Am Ostersonntag setzte das Schiff der Organisation "Jugend Rettet" einen Notruf ab: Mittlerweile sind alle in Sicherheit. Wir haben nachgefragt, wie es dazu kam.
"Iuventa" heißt das Schiff, mit dem der Verein "Jugend Rettet", auf dem Mittelmeer vor der lybischen Küste geflüchteten Menschen hilft, die in Seenot geraten. Am Osterwochenende aber kam das Boot selbst in eine brenzlige Situation.

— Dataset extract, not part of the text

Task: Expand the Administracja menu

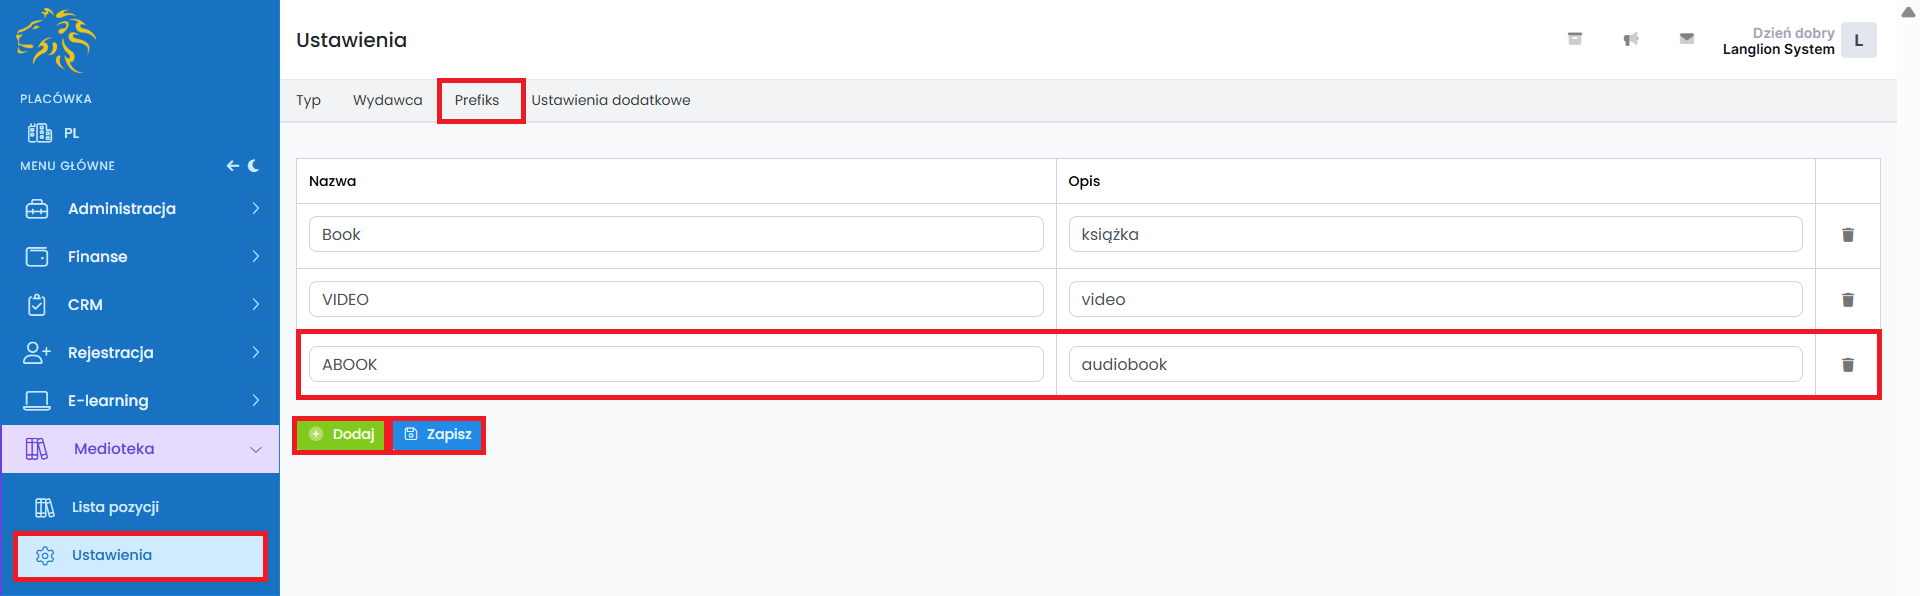Action: [140, 208]
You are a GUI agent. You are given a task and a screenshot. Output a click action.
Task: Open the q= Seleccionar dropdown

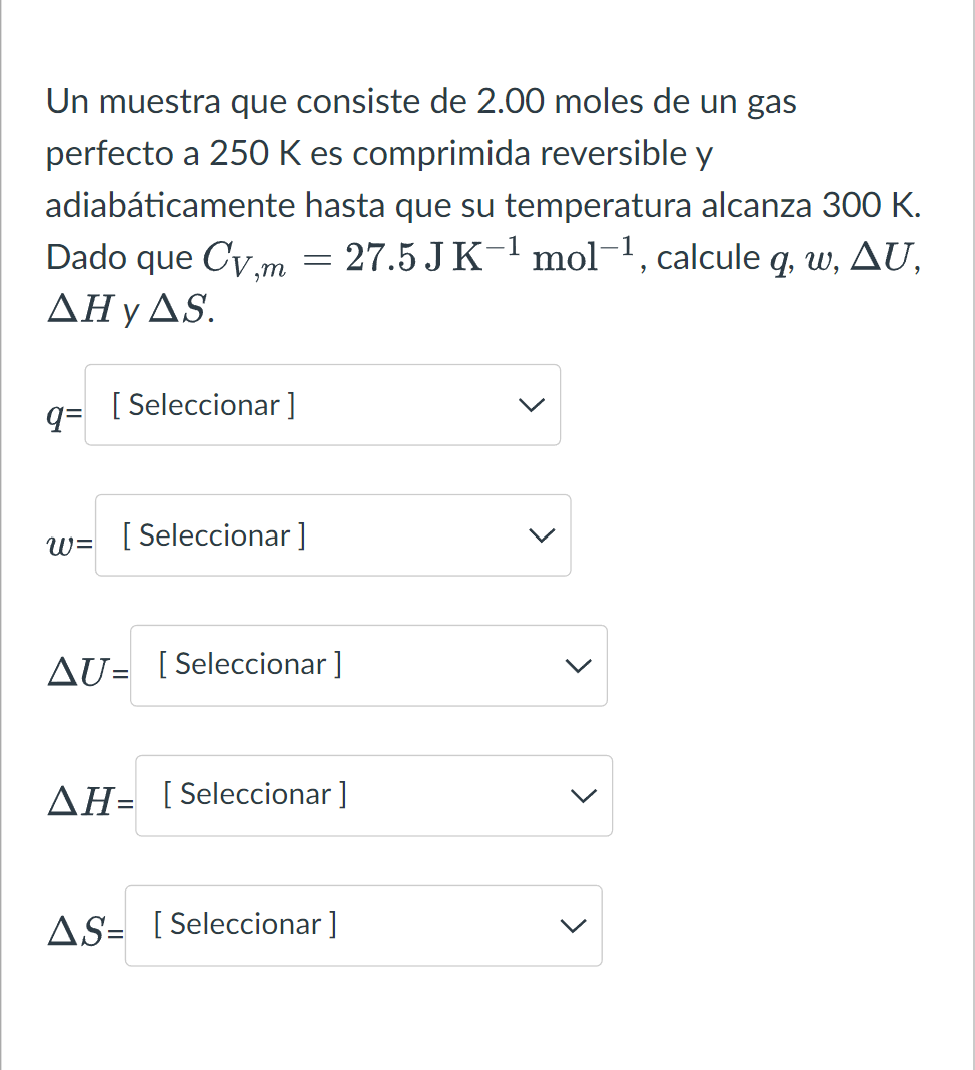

Pauline Schmidt koordiniert von Berlin aus die Öffentlichkeitsarbeit von Jugend Rettet und steht in engem Kontakt mit ihren Kollegen vor Ort. Dass es zu dieser Ausnahmesituation kam, habe an außergewöhnlichen Umständen gelegen, beschreibt Pauline Schmidt. So hatte es in den Tagen um Ostern eine extrem hohe Zahl an Überfahrten gegeben: Tausende Menschen waren gleichzeitig angekommen. "Das hat dazu geführt, dass die großen Rettungsschiffe das Rettungsgebiet überladen verlassen mussten", sagt sie.
Ausnahmesituation an Bord
An diese Schiffe gibt das Team der Iuventa normalerweise Geflüchtete ab. Ihr Schiff greift nur in Notsituationen auf dem offenen Meer ein. Als aber die Boote der Partnerorganisationen überfüllt abrückten, habe sich die Situation für sie selbst - ebenso wie für die Boote zweier weiterer NGOs - dramatisch entwickelt, sagt Pauline Schmidt. Sie beschreibt es so: In der Nacht zu Sonntag habe sich ein Holzboot mit 700 Menschen der Iuventa genähert, dann sei eine Panik ausgebrochen, die Menschen sprangen ins Wasser und kletterten auch auf das Boot von Jugend Rettet.
"Wir hatten schon Situationen, in denen wir das Rettungsinselsystem nutzen mussten. Da kam aber immer nach kurzer Zeit eine Hilfe, ein größeres Schiff, das uns Personen abgenommen hat. In dieser Situation jetzt haben mehrere Mechanismen versagt."
Zunächst sei versucht worden mithilfe eines Rettungsinselsystems die Menschen in Sicherheit zu bringen, beschreibt die Sprecherin von Jugend Rettet. Später seien zudem Schlauchboote eingesetzt worden. Mit 400 Personen sei das Boot aber so überfüllt gewesen, dass der Kapitän Kai Kaltegärtner einen Notruf absetzte.
"Die NGOs, die zurückgeblieben sind, mussten die Situation irgendwie stabilisieren, damit niemand ums Leben kommt."
Für die Helfer kam einiges zusammen: Die Zentralleitstelle MRCC in Rom konnte kein Schiff schicken, die anderen NGOs hatten das Gebiet überlastet verlassen. Dann verschlechterte sich auch noch das Wetter. Als klar wurde, dass sobald kein Schiff kommen würde, schickte die Zentralleitstelle einen Tanker. In seinem Windschatten konnten die verbleibenden Boote ausharren.
Am Nachmittag kam die Rettung in für die Boote der NGOs in Form eines weiteren Tankers, der Vos Hestia. Die geflüchteten Menschen seien an andere internationale Organisationen übergeben worden, die Crew werde wie nach jedem Einsatz psychologisch betreut, so Pauline Schmidt. Nach dieser Extremsituation allerdings seien zusätzliche Kräfte angefordert worden.
Jugend Rettet, eine von Studenten gegründete Organisation, betont, dass sie ihren Einsatz nur als temporären "Lückenfüller" sehe, da nicht genügend Seenotrettung von Seiten der EU stattfinde. Sie beruft sich dabei auf internationale Abkommen wie die Genfer Flüchtlingskonvention: Demnach müssen Boote, die auf in Seenot geratene Geflüchtete treffen, diese retten und in einen sicheren Hafen bringen.